Economy
Manufacturers Reject NBS Inflation Figures, Claim True Rate Over 90%
Nigeria’s inflation statistics have sparked a significant controversy as the Nigerian Association of Chambers of Commerce, Industry, Mines, and Agriculture (NACCIMA) released figures that starkly contradict those of the National Bureau of Statistics (NBS).
The NBS recently reported a Consumer Price Index (CPI) increase, showing the headline inflation rate climbed to 34.19% in June 2024 from 33.95% in May. However, NACCIMA President Kelvin Oye disputed this, claiming that inflation is “over 90%,” though he provided no additional details.
The NBS attributed the inflation rise primarily to increased food prices, citing items such as millet, garri, guinea corn, and yams. Food inflation specifically grew to 40.87% in June from 40.66% in May 2024. Analysts noted that the NBS figures surpassed both individual and consensus forecasts, suggesting the situation is more dire than anticipated.
Financial analysts expressed concern over the NBS figures.
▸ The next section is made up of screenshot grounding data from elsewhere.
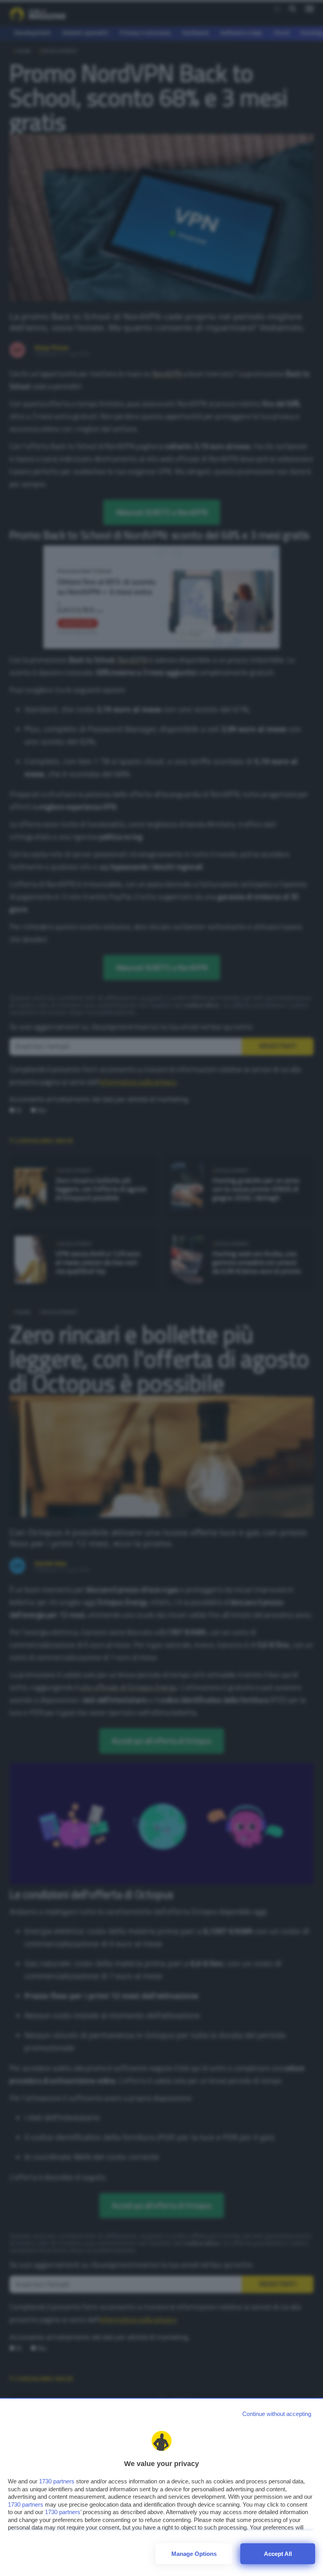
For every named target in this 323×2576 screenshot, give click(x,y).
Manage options (194, 2553)
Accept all (278, 2553)
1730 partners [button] (56, 2481)
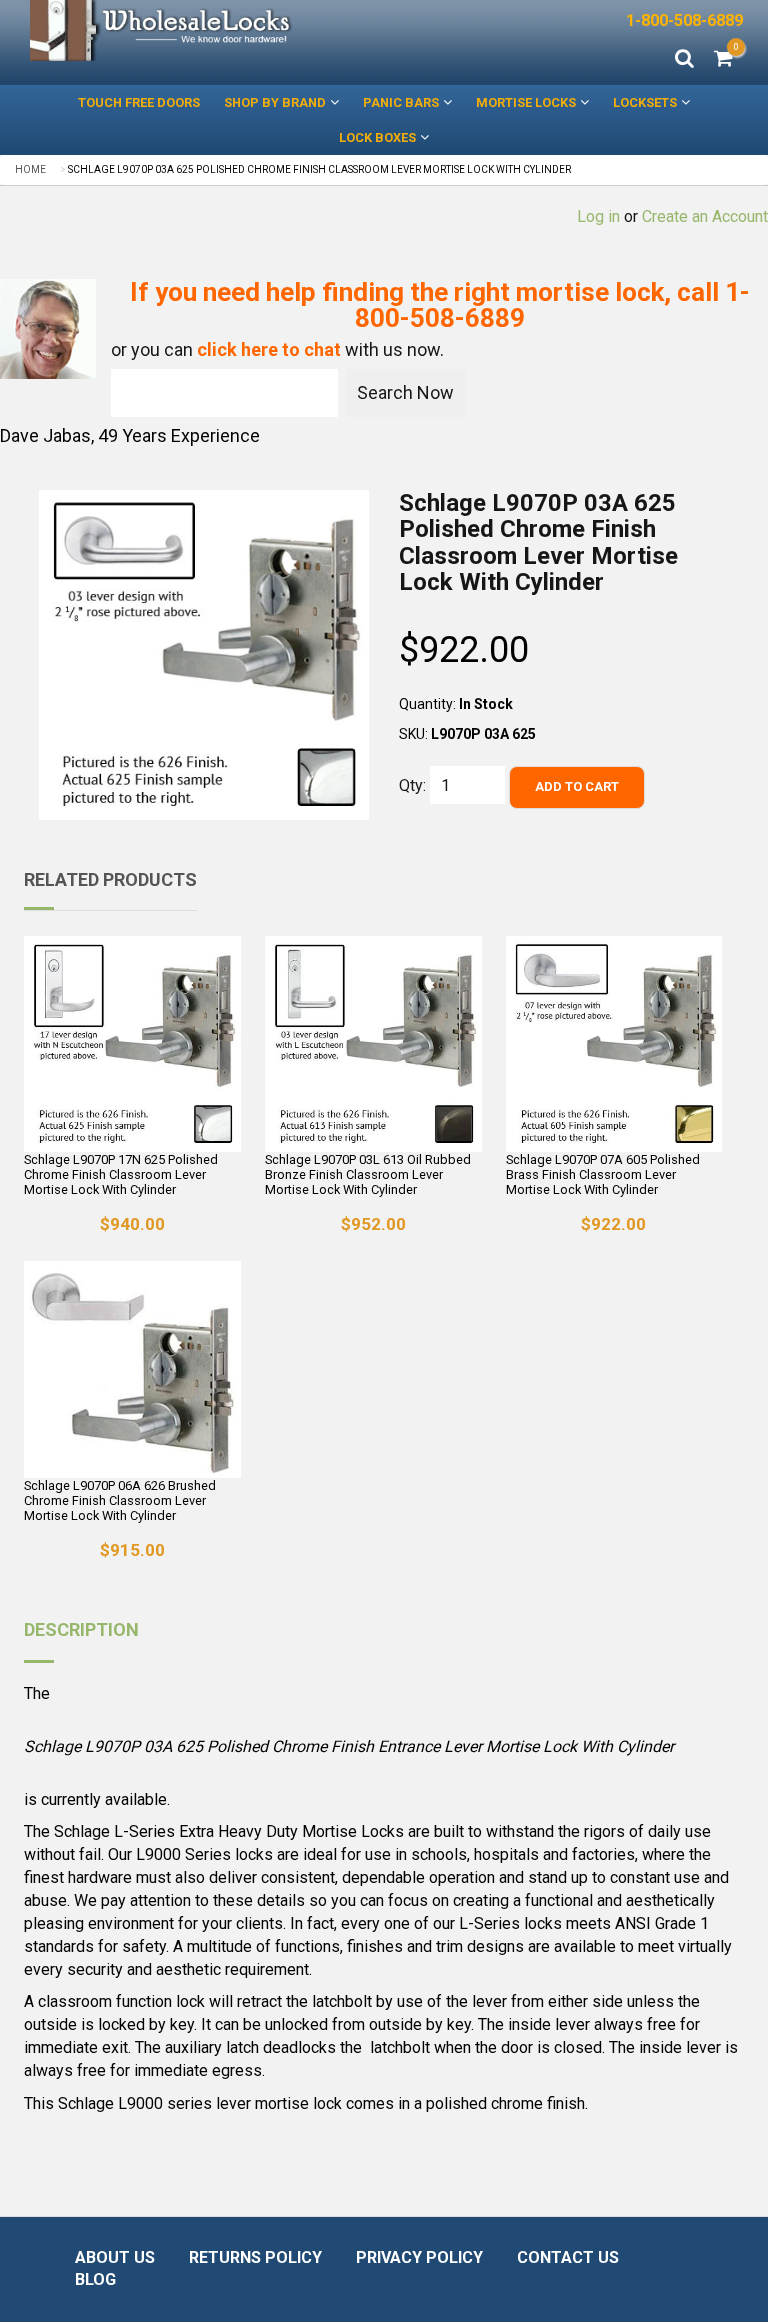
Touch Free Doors (139, 102)
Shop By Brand (275, 102)
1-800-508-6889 (684, 20)
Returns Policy (255, 2257)
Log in (598, 216)
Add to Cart (577, 786)
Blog (95, 2279)
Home (30, 169)
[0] (723, 60)
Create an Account (705, 216)
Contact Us (568, 2257)
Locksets (645, 102)
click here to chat (269, 349)
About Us (115, 2257)
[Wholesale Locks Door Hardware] (162, 30)
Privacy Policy (419, 2257)
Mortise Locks (526, 102)
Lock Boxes (377, 137)
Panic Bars (401, 102)
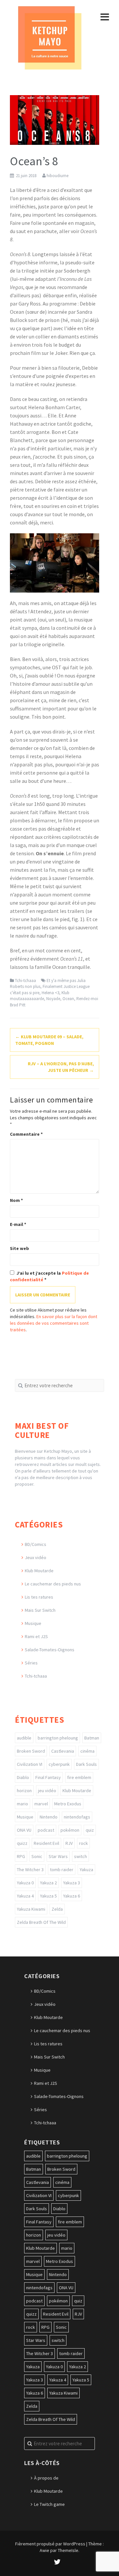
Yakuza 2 (48, 1883)
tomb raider (61, 1869)
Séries (31, 1663)
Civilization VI (29, 1764)
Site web (19, 1248)
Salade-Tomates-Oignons (49, 1650)
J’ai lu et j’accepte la (49, 1276)
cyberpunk (59, 1764)
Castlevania (62, 1751)
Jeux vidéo (35, 1557)
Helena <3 (50, 993)
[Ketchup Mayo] (50, 37)
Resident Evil (46, 1843)
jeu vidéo (47, 1790)
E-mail (18, 1224)
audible (24, 1738)
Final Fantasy (48, 1777)
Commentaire (26, 1134)
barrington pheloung (58, 1738)
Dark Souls (86, 1764)
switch (80, 1856)
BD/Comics (35, 1544)
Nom (16, 1200)
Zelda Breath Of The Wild (41, 1922)
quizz (22, 1843)
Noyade (53, 998)
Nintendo (49, 1817)
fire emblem (79, 1777)
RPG (21, 1856)
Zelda (57, 1909)
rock (83, 1843)
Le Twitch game (49, 2504)
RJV (69, 1843)
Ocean (68, 998)
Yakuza (86, 1869)
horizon (24, 1790)
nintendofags (77, 1817)
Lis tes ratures (39, 1597)
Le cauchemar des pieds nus (53, 1584)
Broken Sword (31, 1751)
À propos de (46, 2478)
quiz (90, 1830)
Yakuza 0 (25, 1883)
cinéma (87, 1751)
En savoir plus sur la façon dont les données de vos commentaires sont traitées (53, 1323)
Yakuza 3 (71, 1883)
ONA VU (24, 1830)
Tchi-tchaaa (25, 980)
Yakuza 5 (48, 1896)
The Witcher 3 (30, 1869)
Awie (44, 2550)
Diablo (23, 1777)
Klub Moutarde (39, 1571)
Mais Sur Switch (40, 1610)
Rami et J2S (36, 1636)
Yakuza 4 (25, 1896)
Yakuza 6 (71, 1896)
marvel (41, 1804)
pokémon (69, 1830)
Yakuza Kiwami (31, 1909)
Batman (91, 1738)
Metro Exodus (67, 1804)
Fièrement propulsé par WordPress (50, 2544)
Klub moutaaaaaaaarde (39, 996)
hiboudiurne (57, 175)
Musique (33, 1623)
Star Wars (58, 1856)
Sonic (36, 1856)
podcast (46, 1830)
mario (22, 1804)
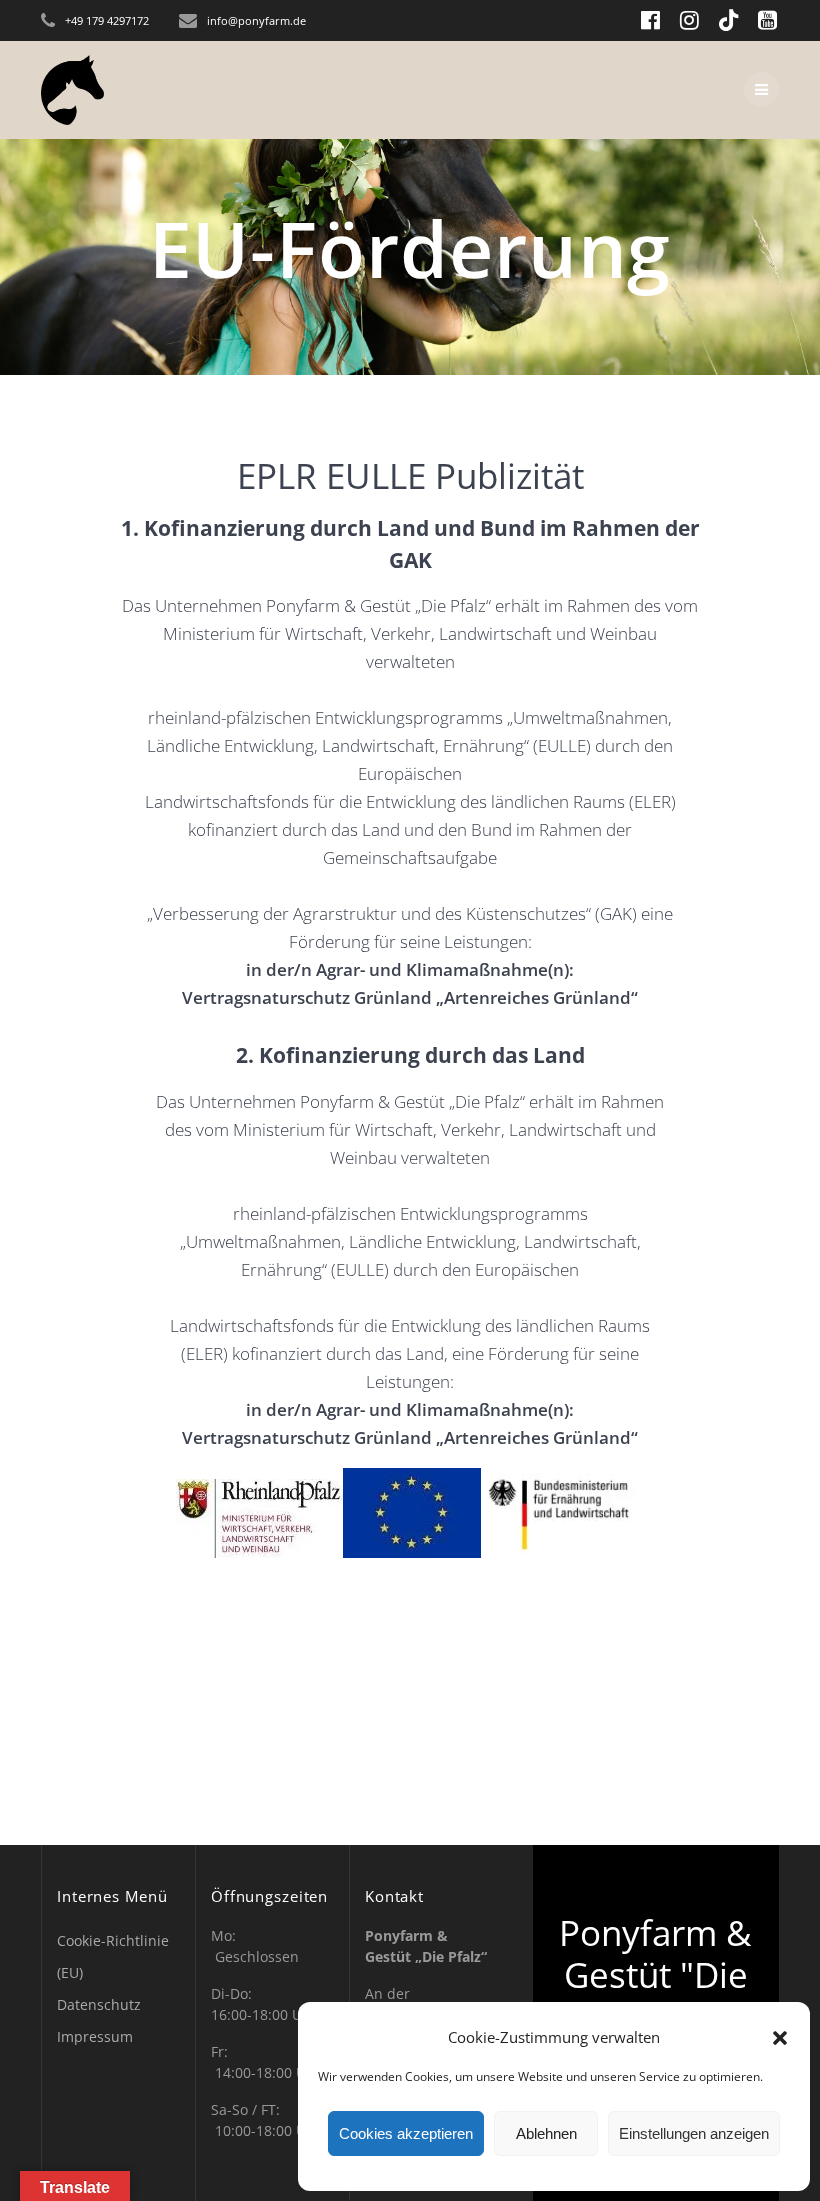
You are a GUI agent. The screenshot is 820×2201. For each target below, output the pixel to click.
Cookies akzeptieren (406, 2133)
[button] (780, 2038)
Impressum (95, 2036)
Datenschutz (99, 2004)
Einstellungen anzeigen (694, 2133)
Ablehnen (546, 2133)
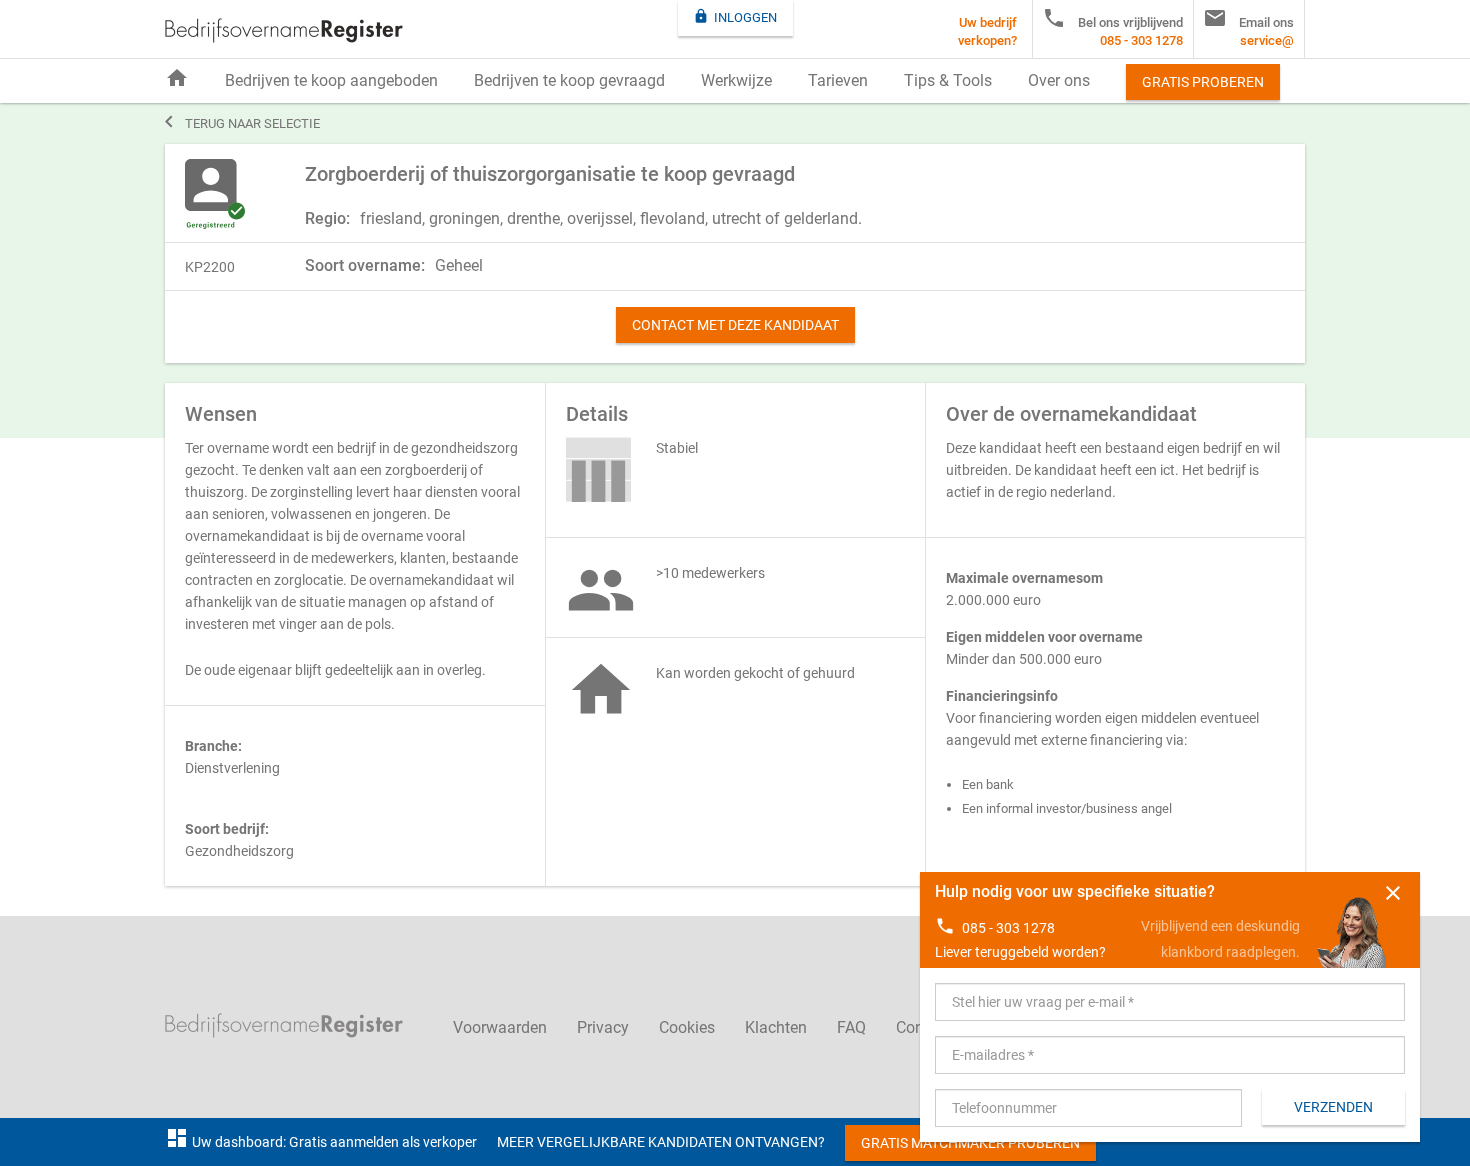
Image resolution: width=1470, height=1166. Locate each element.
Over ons (1059, 80)
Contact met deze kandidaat (735, 325)
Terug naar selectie (242, 122)
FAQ (851, 1027)
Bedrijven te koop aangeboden (331, 80)
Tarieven (838, 80)
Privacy (603, 1027)
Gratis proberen (1203, 82)
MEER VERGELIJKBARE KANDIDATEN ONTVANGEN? (661, 1142)
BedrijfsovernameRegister (284, 30)
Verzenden (1333, 1107)
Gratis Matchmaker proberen (970, 1143)
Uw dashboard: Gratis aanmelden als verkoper (321, 1142)
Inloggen (735, 16)
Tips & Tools (948, 80)
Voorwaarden (500, 1027)
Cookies (687, 1027)
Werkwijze (736, 80)
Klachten (776, 1027)
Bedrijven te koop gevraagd (569, 80)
David Adonri, Executive Vice Chairman at Highcap Securities Limited, criticized the Central Bank of Nigeria’s (CBN) monetary policy measures as ineffective against the rising inflation. He advocated for supply-side fiscal policies instead.
Comercio Partners analysts predicted that short-term government interventions, including a N2 trillion package to curb rising prices and a 150-day duty-free import window for certain staples, might stabilize food inflation temporarily. However, they emphasized the need for long-term solutions to underlying issues like transportation, logistics, and regional insecurity.
CardinalStone Finance analysts highlighted that food basket costs and insecurities are still driving up prices. They anticipated mixed outcomes for July’s inflation, pointing to recent PMS scarcity and another electricity tariff hike as potential inflationary pressures.
Public policy analyst Clifford Egbomeade emphasized the broader economic implications of the 34.19% inflation rate, noting its potential to reduce purchasing power, increase economic hardship, and deter investment. He suggested a combination of monetary tightening and prudent fiscal policies to address the issue.